- **Texte fourni**
----------
Une observation des profils mis en avant sur Beautypass soulève des questions sur la représentativité : on constate une certaine homogénéité dans les critères physiques valorisés, avec une prédominance de silhouettes élancées et de caractéristiques esthétiques conventionnelles. Cette tendance, qui s’inscrit dans la continuité des standards historiques de l’industrie du mannequinat, interroge sur la capacité de ces nouvelles plateformes numériques à favoriser une représentation plus diverse de la beauté. Alors que la société évolue vers plus d’inclusion, ces applications semblent pour l’instant reproduire des codes esthétiques traditionnels, plutôt que de saisir l’opportunité d’élargir le spectre des profils mis en lumière.

Des conséquences sociétales préoccupantes

Si l’impact à long terme de ces applications sur l’estime de soi collective reste à étudier, certaines dérives sont déjà visibles. L’exemple de la vidéo TikTok de France Info présentant Beautypass en juillet dernier est édifiant : avec 170 900 vues, elle a déclenché une vague de cyberharcèlement envers la mannequin Romane Stafiniak. Les commentaires haineux remettant en cause sa légitimité (« si elle est mannequin je suis miss univers », « la poissonnière du Auchan peut être mannequin aussi ») démontrent les dangers d’une société qui institutionnalise des critères de beauté subjectifs.
----------
- **Extraits de données**
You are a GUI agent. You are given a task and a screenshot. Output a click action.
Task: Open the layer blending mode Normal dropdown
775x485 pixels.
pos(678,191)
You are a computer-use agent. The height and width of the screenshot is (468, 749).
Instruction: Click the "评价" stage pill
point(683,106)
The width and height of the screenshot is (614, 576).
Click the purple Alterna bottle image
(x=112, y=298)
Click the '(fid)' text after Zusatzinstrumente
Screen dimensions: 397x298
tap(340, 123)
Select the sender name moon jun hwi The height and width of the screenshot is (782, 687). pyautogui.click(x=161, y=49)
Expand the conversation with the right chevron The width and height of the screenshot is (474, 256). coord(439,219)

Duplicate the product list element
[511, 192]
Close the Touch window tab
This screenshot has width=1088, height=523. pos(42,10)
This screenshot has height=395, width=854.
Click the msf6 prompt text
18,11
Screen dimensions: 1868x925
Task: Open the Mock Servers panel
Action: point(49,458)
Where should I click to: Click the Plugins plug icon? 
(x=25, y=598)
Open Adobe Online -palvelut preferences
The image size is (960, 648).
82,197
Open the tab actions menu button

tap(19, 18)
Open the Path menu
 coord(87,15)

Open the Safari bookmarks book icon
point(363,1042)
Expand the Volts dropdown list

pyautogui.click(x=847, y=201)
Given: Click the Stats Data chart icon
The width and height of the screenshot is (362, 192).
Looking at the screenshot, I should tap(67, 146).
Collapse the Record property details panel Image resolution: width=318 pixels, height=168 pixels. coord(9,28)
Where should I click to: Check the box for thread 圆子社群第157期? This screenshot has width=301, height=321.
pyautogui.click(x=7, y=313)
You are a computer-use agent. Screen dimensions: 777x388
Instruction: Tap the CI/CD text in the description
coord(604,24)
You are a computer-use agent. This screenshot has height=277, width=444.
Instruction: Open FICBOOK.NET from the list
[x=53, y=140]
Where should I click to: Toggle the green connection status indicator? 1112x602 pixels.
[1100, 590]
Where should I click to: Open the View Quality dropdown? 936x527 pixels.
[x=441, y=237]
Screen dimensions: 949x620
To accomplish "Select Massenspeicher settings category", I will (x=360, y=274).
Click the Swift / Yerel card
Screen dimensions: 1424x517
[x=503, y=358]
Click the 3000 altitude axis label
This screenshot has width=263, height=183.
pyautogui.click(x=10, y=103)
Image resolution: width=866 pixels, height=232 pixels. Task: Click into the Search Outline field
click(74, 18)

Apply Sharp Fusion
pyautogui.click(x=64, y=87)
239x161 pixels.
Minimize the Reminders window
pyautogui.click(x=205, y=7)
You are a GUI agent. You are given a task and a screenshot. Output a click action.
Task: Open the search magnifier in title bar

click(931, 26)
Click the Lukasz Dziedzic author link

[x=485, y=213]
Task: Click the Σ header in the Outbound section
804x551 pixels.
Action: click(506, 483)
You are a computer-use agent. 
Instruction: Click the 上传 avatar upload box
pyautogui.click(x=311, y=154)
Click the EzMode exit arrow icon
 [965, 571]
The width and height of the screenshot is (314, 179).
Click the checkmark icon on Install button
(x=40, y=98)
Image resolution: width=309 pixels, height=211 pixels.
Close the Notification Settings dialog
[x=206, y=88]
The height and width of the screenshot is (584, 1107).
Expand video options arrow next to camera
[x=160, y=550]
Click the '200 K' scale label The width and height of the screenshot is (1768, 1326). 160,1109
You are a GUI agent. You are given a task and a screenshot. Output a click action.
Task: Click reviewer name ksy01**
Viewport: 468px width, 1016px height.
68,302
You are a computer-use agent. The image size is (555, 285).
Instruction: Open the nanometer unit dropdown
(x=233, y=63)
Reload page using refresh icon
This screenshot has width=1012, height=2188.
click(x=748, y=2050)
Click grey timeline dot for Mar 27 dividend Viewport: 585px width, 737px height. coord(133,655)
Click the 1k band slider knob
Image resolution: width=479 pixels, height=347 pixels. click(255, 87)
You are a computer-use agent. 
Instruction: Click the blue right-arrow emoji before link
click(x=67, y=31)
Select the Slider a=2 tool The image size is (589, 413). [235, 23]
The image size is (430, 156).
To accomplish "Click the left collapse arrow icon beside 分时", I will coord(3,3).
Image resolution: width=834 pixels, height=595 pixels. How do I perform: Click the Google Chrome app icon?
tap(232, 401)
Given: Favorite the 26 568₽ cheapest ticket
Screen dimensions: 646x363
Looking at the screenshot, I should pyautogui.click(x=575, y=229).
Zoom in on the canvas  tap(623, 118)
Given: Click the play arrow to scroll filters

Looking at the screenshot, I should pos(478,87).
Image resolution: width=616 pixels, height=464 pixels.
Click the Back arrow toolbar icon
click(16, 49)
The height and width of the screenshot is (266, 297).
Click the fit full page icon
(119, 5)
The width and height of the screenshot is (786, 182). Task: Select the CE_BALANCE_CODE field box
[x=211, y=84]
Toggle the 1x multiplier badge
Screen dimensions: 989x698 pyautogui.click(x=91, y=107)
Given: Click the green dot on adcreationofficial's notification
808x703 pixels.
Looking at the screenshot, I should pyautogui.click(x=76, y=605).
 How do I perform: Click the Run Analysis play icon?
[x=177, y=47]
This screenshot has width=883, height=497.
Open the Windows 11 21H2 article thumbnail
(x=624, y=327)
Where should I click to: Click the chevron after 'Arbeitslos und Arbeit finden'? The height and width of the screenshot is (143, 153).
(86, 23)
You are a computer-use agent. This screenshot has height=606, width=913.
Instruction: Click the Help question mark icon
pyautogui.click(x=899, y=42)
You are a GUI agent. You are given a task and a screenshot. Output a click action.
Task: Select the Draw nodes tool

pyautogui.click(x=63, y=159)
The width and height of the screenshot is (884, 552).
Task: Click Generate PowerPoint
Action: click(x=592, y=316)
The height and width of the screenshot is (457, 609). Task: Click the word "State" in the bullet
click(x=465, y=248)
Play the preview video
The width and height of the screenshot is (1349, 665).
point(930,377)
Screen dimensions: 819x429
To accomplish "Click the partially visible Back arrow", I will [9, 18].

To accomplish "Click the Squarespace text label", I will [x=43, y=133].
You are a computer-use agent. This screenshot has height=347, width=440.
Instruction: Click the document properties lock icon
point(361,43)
----------
- **Consignes**
a: Pouvez-vous recopier, dans le texte sur Beautypass, le passage compris entre « Une observation des » et « mis en lumière. », ces deux bornes incluses ?
b: Quels noms propres commençant par une majuscule apparaissent dans le texte sur Beautypass ? Citez-les tous, chacun une seule fois.
c: Pourriez-vous poursuivre le texte sur Beautypass à la suite de sa dernière phrase ?
Les enregistrements forment un matériau distinct du texte.

- **Réponses**
a:
Une observation des profils mis en avant sur Beautypass soulève des questions sur la représentativité : on constate une certaine homogénéité dans les critères physiques valorisés, avec une prédominance de silhouettes élancées et de caractéristiques esthétiques conventionnelles. Cette tendance, qui s’inscrit dans la continuité des standards historiques de l’industrie du mannequinat, interroge sur la capacité de ces nouvelles plateformes numériques à favoriser une représentation plus diverse de la beauté. Alors que la société évolue vers plus d’inclusion, ces applications semblent pour l’instant reproduire des codes esthétiques traditionnels, plutôt que de saisir l’opportunité d’élargir le spectre des profils mis en lumière.

b: Beautypass, TikTok, France Info, Romane Stafiniak, Auchan

c:
Ces réactions violentes révèlent aussi un paradoxe : alors que ces applications prétendent démocratiser le « luxury lifestyle », elles créent en réalité de nouvelles hiérarchies et tensions sociales. La beauté devient un critère explicite de discrimination, générant frustrations et ressentiments.

Une société à la dérive ?

Dans une société que Guy Debord qualifiait déjà de « société du spectacle« , ces nouvelles formes de « pretty privilege » interrogent notre trajectoire collective. Au-delà des avantages superficiels qu’elles procurent, ces plateformes cristallisent des questionnements fondamentaux sur nos valeurs sociétales. Le concept de « capital beauté » s’affirme désormais comme une forme de pouvoir social à part entière, venant s’ajouter aux capitaux traditionnels théorisés par Bourdieu.

Les recherches en psychologie sociale mettent en lumière les implications profondes de cette évolution : multiplication des troubles dysmorphiques, normalisation insidieuse des biais esthétiques dans l’accès aux opportunités, amplification des inégalités sociales préexistantes. Ce phénomène représente une nouvelle manifestation du « privilège de la beauté », historiquement ancré et socialement construit, qui se trouve aujourd’hui amplifié et quantifié par les algorithmes et la mise en scène numérique de soi.

L’enjeu dépasse largement le cadre des avantages commerciaux : il questionne notre conception même de la reconnaissance sociale et de la valeur individuelle. À l’heure où le numérique reconfigure nos interactions sociales, cette évolution nous place face à un choix de société crucial : quelle place voulons-nous donner à l’apparence physique dans la détermination des opportunités et privilèges sociaux ?

La réponse à cette question engagera notre futur collectif bien au-delà des murs des restaurants branchés et des stories Instagram.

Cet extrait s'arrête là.